[Dataset Boundary: Start]
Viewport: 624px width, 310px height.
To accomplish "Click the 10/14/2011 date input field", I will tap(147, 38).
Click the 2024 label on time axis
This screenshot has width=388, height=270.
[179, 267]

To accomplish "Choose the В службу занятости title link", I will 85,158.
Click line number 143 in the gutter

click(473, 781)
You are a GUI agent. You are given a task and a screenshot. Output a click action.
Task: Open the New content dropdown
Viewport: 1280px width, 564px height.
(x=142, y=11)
[Dataset Boundary: End]
[Dataset Boundary: Start]
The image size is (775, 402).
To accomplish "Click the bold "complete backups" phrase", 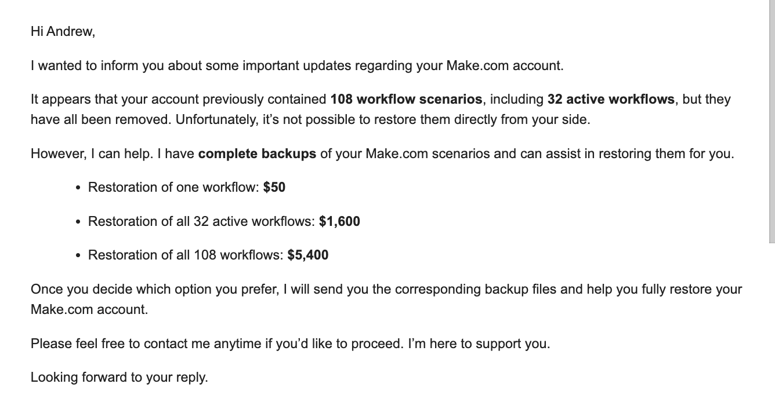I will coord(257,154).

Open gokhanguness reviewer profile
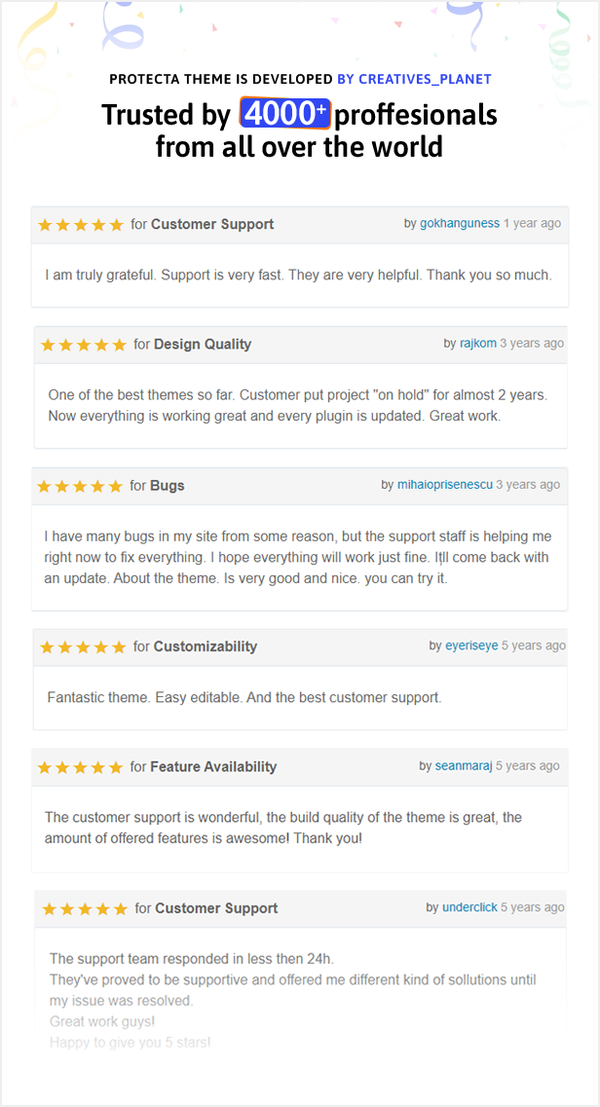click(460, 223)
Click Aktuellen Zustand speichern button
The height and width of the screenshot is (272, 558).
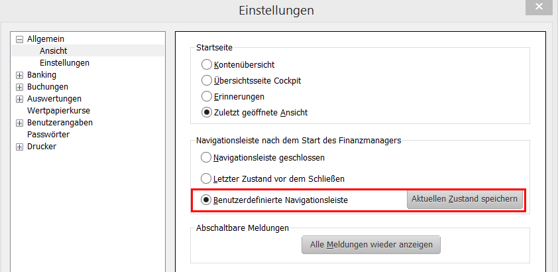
[Dataset Boundary: End]
» **About this exercise**:
Extract from the records above the lines from the one containing "Viewport: 624px width, 310px height." to the one containing "Task: Open the New content dropdown", both lines included, exactly as they appear and with nothing else.

» **Output of the exercise**:
Viewport: 624px width, 310px height.
To accomplish "Click the 10/14/2011 date input field", I will tap(147, 38).
Click the 2024 label on time axis
This screenshot has width=388, height=270.
[179, 267]

To accomplish "Choose the В службу занятости title link", I will 85,158.
Click line number 143 in the gutter

click(473, 781)
You are a GUI agent. You are given a task and a screenshot. Output a click action.
Task: Open the New content dropdown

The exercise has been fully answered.